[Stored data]
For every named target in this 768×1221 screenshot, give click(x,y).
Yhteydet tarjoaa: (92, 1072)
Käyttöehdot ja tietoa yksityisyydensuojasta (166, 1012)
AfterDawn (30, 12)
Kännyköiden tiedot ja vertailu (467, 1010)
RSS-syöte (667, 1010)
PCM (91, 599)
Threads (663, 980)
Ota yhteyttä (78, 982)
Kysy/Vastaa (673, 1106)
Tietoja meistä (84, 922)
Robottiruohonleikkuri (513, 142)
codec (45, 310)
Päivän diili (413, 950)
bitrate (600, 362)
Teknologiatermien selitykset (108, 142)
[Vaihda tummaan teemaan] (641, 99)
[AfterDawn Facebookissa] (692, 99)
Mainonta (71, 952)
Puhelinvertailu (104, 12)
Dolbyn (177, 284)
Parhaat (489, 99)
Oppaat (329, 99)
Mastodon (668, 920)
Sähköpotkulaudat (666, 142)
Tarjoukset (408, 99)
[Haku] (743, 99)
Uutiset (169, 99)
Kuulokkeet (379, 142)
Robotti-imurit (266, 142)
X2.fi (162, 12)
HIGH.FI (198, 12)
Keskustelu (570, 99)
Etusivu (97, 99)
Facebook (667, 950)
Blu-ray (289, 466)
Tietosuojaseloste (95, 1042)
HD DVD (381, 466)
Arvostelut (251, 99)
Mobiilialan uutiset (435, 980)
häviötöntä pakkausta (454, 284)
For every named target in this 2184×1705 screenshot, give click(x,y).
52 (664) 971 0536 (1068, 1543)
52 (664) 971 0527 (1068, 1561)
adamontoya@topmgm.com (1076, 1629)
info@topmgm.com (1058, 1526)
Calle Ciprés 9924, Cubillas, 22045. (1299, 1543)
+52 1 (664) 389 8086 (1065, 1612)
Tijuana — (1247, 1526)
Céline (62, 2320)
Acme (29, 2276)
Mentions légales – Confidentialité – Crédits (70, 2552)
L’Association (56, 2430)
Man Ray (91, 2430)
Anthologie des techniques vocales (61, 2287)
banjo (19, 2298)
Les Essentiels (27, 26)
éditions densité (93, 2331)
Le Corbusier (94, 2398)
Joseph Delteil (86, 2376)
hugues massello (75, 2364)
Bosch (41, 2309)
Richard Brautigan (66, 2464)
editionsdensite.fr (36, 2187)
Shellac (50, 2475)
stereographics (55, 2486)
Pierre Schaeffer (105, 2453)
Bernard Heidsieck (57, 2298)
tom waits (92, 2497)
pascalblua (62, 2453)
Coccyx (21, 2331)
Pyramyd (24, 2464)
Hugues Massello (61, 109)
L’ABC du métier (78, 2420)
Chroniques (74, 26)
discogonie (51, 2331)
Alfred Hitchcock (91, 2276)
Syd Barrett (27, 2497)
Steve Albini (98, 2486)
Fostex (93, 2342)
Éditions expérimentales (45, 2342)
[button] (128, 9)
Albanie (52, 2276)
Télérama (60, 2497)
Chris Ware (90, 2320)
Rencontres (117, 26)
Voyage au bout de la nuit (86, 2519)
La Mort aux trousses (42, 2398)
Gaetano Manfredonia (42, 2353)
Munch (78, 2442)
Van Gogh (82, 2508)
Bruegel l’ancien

### Exercise requirements
Your task is to retype all of the lines above exactly.

### Response to this exercise
For every named target in this 768×1221 screenshot, give click(x,y).
Yhteydet tarjoaa: (92, 1072)
Käyttöehdot ja tietoa yksityisyydensuojasta (166, 1012)
AfterDawn (30, 12)
Kännyköiden tiedot ja vertailu (467, 1010)
RSS-syöte (667, 1010)
PCM (91, 599)
Threads (663, 980)
Ota yhteyttä (78, 982)
Kysy/Vastaa (673, 1106)
Tietoja meistä (84, 922)
Robottiruohonleikkuri (513, 142)
codec (45, 310)
Päivän diili (413, 950)
bitrate (600, 362)
Teknologiatermien selitykset (108, 142)
[Vaihda tummaan teemaan] (641, 99)
[AfterDawn Facebookissa] (692, 99)
Mainonta (71, 952)
Puhelinvertailu (104, 12)
Dolbyn (177, 284)
Parhaat (489, 99)
Oppaat (329, 99)
Mastodon (668, 920)
Sähköpotkulaudat (666, 142)
Tarjoukset (408, 99)
[Haku] (743, 99)
Uutiset (169, 99)
Kuulokkeet (379, 142)
Robotti-imurit (266, 142)
X2.fi (162, 12)
HIGH.FI (198, 12)
Keskustelu (570, 99)
Etusivu (97, 99)
Facebook (667, 950)
Blu-ray (289, 466)
Tietosuojaseloste (95, 1042)
HD DVD (381, 466)
Arvostelut (251, 99)
Mobiilialan uutiset (435, 980)
häviötöntä pakkausta (454, 284)
For every named target in this 2184×1705 screenshot, give click(x,y).
52 (664) 971 0536 (1068, 1543)
52 (664) 971 0527 (1068, 1561)
adamontoya@topmgm.com (1076, 1629)
info@topmgm.com (1058, 1526)
Calle Ciprés 9924, Cubillas, 22045. (1299, 1543)
+52 1 (664) 389 8086 (1065, 1612)
Tijuana — (1247, 1526)
Céline (62, 2320)
Acme (29, 2276)
Mentions légales – Confidentialité – Crédits (70, 2552)
L’Association (56, 2430)
Man Ray (91, 2430)
Anthologie des techniques vocales (61, 2287)
banjo (19, 2298)
Les Essentiels (27, 26)
éditions densité (93, 2331)
Le Corbusier (94, 2398)
Joseph Delteil (86, 2376)
hugues massello (75, 2364)
Bosch (41, 2309)
Richard Brautigan (66, 2464)
editionsdensite.fr (36, 2187)
Shellac (50, 2475)
stereographics (55, 2486)
Pierre Schaeffer (105, 2453)
Bernard Heidsieck (57, 2298)
tom waits (92, 2497)
pascalblua (62, 2453)
Coccyx (21, 2331)
Pyramyd (24, 2464)
Hugues Massello (61, 109)
L’ABC du métier (78, 2420)
Chroniques (74, 26)
discogonie (51, 2331)
Alfred Hitchcock (91, 2276)
Syd Barrett (27, 2497)
Steve Albini (98, 2486)
Fostex (93, 2342)
Éditions expérimentales (45, 2342)
[button] (128, 9)
Albanie (52, 2276)
Télérama (60, 2497)
Chris Ware (90, 2320)
Rencontres (117, 26)
Voyage au bout de la nuit (86, 2519)
La Mort aux trousses (42, 2398)
Gaetano Manfredonia (42, 2353)
Munch (78, 2442)
Van Gogh (82, 2508)
Bruegel l’ancien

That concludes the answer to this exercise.